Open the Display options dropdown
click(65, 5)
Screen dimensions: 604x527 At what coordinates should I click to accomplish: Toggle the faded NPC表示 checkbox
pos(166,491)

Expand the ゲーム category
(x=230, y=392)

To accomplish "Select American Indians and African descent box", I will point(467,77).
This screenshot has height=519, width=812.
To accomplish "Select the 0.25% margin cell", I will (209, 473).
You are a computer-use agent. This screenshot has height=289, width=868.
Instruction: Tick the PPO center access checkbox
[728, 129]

- - -

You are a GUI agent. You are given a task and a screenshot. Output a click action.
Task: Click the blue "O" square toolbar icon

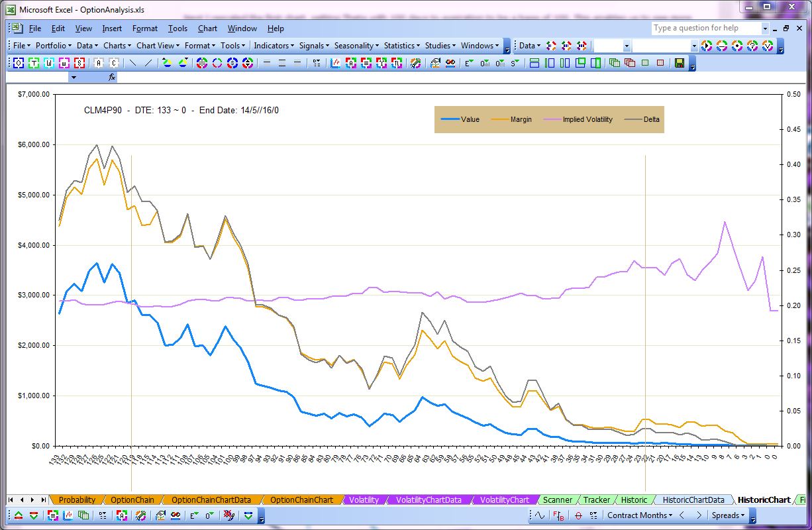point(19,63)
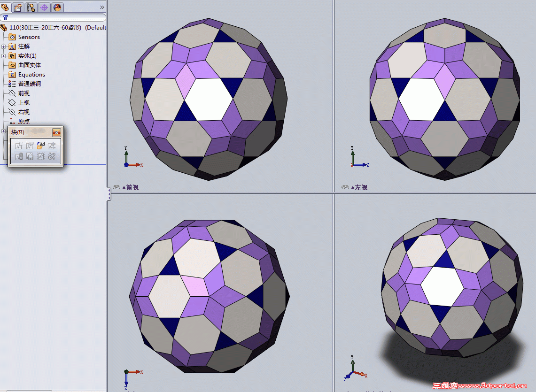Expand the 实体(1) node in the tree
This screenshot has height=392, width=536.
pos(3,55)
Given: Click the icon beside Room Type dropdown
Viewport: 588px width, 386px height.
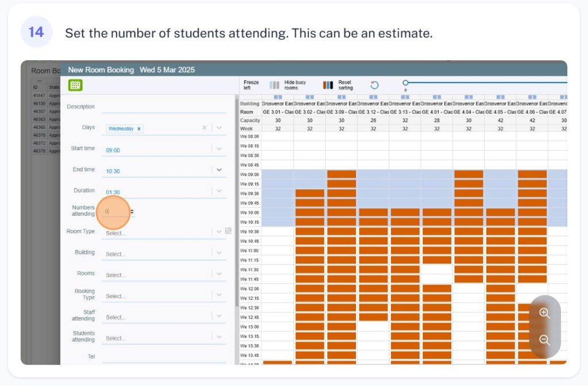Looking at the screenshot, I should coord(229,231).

- - -

- **WHAT IS REQUIRED**
Your answer should be one number: how many lines of the records hold "agent".

- **YOUR RESPONSE**
2